Après le débat entre pro et anti-clim’, voici venir celui sur le congé climatique. Lancée en mai par l’écologiste Marine Tondelier et relativement peu débattue jusqu’ici, la proposition de la candidate à la présidentielle a repris de l’ampleur dans cette semaine caniculaire. Poussée par les écologistes, elle est balayée d’un revers de main jusqu’au sein du gouvernement.
Lundi 22 juin, c’est la ministre de la Santé Stéphanie Rist qui a pris ses distances avec une « solution assez simple à dire » mais « qui n’est pas ce qui va permettre sur le long terme que notre population s’adapte ». Dimanche, son collègue du Travail Jean-Pierre Farandou préférait insister sur l’adaptation des horaires dans les métiers à risque. Agnès Pannier-Runacher, prédécesseuse de Monique Barbut à la Transition écologique, l’a qualifié de « gadget » et Gabriel Attal, candidat Renaissance pour 2027, n’a pas non plus mâché ses mots, provoquant la colère de Marine Tondelier.
Que propose concrètement la cheffe des Écologistes ? Cinq jours maximum de congé par an, payés par l’État et non décomptés des congés payés annuels, « si les conditions climatiques vous empêchent d’aller au travail », en cas de fermeture des écoles pour les parents sans solution de garde. Marine Tondelier précise que ce congé ne pourra être appliqué que pour « des situations climatiques extrêmes », c’est-à-dire en cas d’alerte rouge par les services météorologiques. Il a vocation à s’appliquer pour les professions où l’adaptation des horaires de travail n’est pas suffisante.

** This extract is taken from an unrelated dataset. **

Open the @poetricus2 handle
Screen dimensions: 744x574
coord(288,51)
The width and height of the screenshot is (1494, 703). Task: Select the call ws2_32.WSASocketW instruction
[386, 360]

Une idée inspirée de l’Espagne
Marine Tondelier s’est inspirée de l’Espagne où la ministre du Travail Yolanda Diaz (gauche) l’a mis en place en novembre 2024. Un mois plus tôt, le pays était frappé par des inondations dramatiques, avec plus de 200 morts. Dans les semaines qui suivent, la responsabilité des responsables politiques et des entreprises est pointée du doigt. Les premiers sont accusés d’avoir sous-estimé le danger et de ne pas avoir prévenu assez tôt la population, en dépit des alertes émises par les services météos. Les seconds pour avoir demandé à leurs salariés de venir travailler malgré l’alerte rouge.
Le gouvernement décide alors d’enclencher la vitesse supérieure pour « adapter le droit du travail » aux conséquences du réchauffement climatique. Une série de mesures est promulguée, dont le fameux congé climatique. Concrètement, ce congé climatique est prévu pour une durée de quatre jours maximum et peut être activé dès qu’une alerte (orange ou rouge) est émise par l’agence météorologique espagnole. Il s’applique uniquement pour les salariés dont le poste est incompatible avec le télétravail, soit un cadre moins large que celui souhaité par les Écologistes français.
« Nous, ça sera mieux » qu’en Espagne, a fait valoir Marine Tondelier sur LCI dimanche 22 juin, évoquant le dépôt à venir d’une proposition de loi. Encore faut-il réussir à imposer d’abord l’idée dans la sphère professionnelle - pas vraiment emballée à ce stade, à en croire la réaction du patron du Medef - mais aussi politique.